In October 2021, the US Agency for Healthcare Research and Quality (AHRQ) announced that it will be using its data resources to understand how climate change impacts human health and health care delivery and will use this information to inform the agency’s strategies. AHRQ is also developing a measurement framework and guide to help inform health care sustainability measures and evidence-based, system-level interventions to reduce health care’s GHG emissions [7].

CADTH is, similarly, responding to the emerging needs. CADTH has already developed a protocol for tailoring HTAs that includes criteria to help determine when environmental considerations should be fully assessed. Among CADTH’s next steps will be to continue to develop its methodological processes by assessing its internal capacity and expertise and identifying where CADTH might need to solicit external support to help implement these new methods and processes. Having a standard taxonomy for and approach to incorporating environmental considerations in HTA will help improve the confidence decision-makers have in the conclusions and recommendations that come out of these assessments [10]. As CADTH has recently taken a life-cycle approach to HTA, CADTH may assess the environmental impact and other considerations of a health technology at different time points over its life cycle—at the research and development stage, after it has been used in the “real world,” and after it has been displaced by other innovations [35].

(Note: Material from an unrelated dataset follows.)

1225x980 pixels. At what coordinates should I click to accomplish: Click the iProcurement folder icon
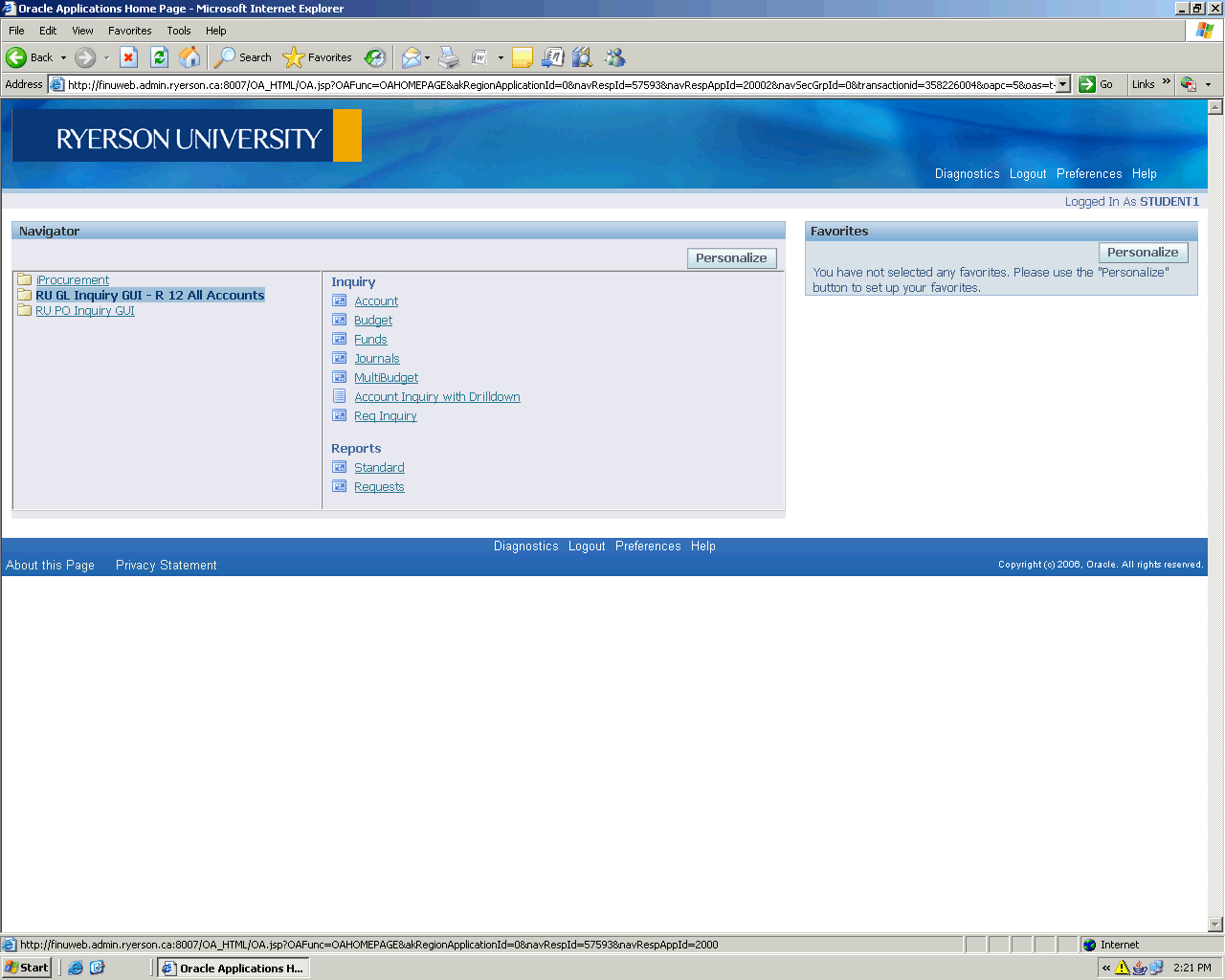(25, 280)
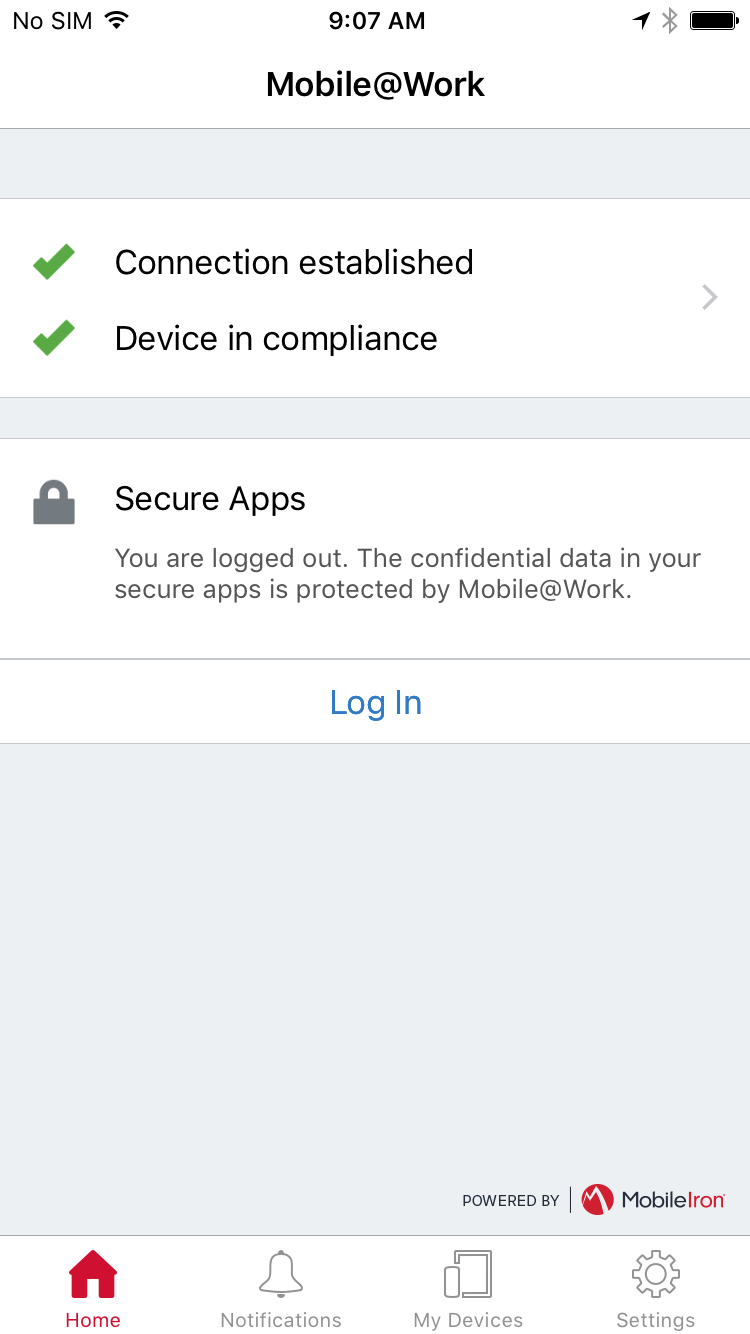Click the MobileIron logo
Viewport: 750px width, 1334px height.
tap(653, 1199)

5. Conclusions and Recommendations

Cochrane, in an editorial about synthesizing evidence on climate change for use in health system decision-making, calls for the prioritization of HTA work on climate change [29]. The authors suggest expanding the definition of evidence to include, among other sources, the judgement of experts. We suggest that experts on environmental issues could sit at the deliberative table to discuss these issues alongside other relevant considerations. To do this effectively will require a more complex mix of perspectives and values than has previously been the case [13]. Therefore, HTA agencies must provide deliberation committee members with education and training to help them to debate issues they do not already have a background in. For example, HTA agencies should provide sessions on how to deliberate each of the various components an HTA—including not only environmental issues but also clinical effectiveness; cost-effectiveness; patient perspectives; and legal, ethical, social, implementation, and policy implications—as well as on the process of HTA itself.

HTA agencies should also work closely with relevant stakeholders to develop methods for synthesizing that information [29]. As a next step, health system decision-makers should be asked to provide input into what environmental considerations they think should be included in HTA. CADTH is currently planning a number of activities for engaging various health system stakeholders in this conversation.

In terms of how to integrate environmental considerations into HTA, we are in the very early days. However, this topic will continue to be a topic of interest globally. Given the urgent need to address the impact of climate change on human health, HTA agencies should work quickly to develop new processes. These processes could be trialed on health technologies that have been triaged for environmental assessment, such as those well known to have an environmental impact. The methods should be modified, refined, and standardized over time, with the goal of routinely assessing environmental considerations in every HTA. As health system decision-makers become increasingly aware of the environmental impacts of health care, HTA organizations can play an important role in supporting decisions that help mitigate the health harms of climate change before climate change reverses the health gains health technologies have, up until now, provided [5].